Repli identitaire ou solidarité organisée ?
Le quartier Briqueterie est historiquement associé à la communauté haoussa, majoritairement musulmane. Mosquées, boucheries et restaurants halal et associations culturelles structurent l’espace. Pour certains observateurs, cette concentration serait la preuve d’un repli identitaire. Mais pour les habitants, il s’agit surtout de solidarité. “Quand tu arrives de Maroua ou de Garoua sans famille à Yaoundé, ici tu peux trouver un hébergement, un petit commerce, des repères”, explique Moussa, chauffeur de mototaxi. Aïssatou, restauratrice, va plus loin : “On nous accuse de vivre entre nous. Mais est-ce qu’on nous a toujours facilité l’intégration ailleurs”, questionne cette dernière.

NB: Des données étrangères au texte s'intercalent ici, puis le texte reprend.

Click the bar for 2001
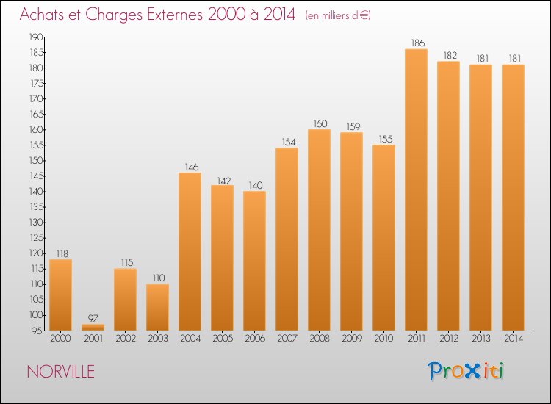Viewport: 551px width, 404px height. (93, 327)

Dans les conversations sur des sujets de politiques locales, l’idée d’une prédominance de la communauté Haoussa sur les équilibres municipaux de Yaoundé a pignon sur rue. Dans les exécutifs locaux pourtant, peu de figures issues de cette communauté occupent des postes stratégiques. Soufiane (nom d’emprunt), jeune cadre associatif s’insurge en faux contre cette idée: “On dit qu’on influence les élections. Mais regardez qui dirige réellement les commissions clés, qui décide des marchés publics. Nous sommes nombreux, oui. Puissants, non.” Cette contradiction entre perception révèle, entre autres vérités, une peur plus diffuse: celle d’un groupe visible, perçu comme électoralement discipliné.
Marginalité ou moteur économiques?
Sur le plan économique, la Briqueterie est loin d’être un simple quartier périphérique. Son marché attire chaque jour des clients venus des autres arcanes de la capitale. Céréales, tissus, téléphones, produits importés du Nigéria, etc. Ils font la panacée de circuits commerciaux denses. Mireille, fonctionnaire résidant à Bastos, reconnaît: “Pour certaines fêtes religieuses, je viens toujours acheter ici. Les prix sont compétitifs et la qualité est là.” Son propos a de quoi tirer les vers d’Abdourahmane, un habitant de la Briqueterie. “Beaucoup critiquent la Briqueterie, mais ils viennent faire leurs affaires ici”, dénonce-t-il. Le quartier fonctionne comme une plateforme stratégique, notamment pour les échanges transfrontaliers et les produits liés aux célébrations musulmanes. Toutes les peurs et les contradictions de Yaoundé s’y concentrent : insécurité urbaine, chômage des jeunes, compétition économique, crispations identitaires. Plutôt que de s’enfermer sur ces considérations, la population oriente son attention sur des questions de développement. Notamment l’éclairage public insuffisant, le manque d’infrastructures, le chômage persistant.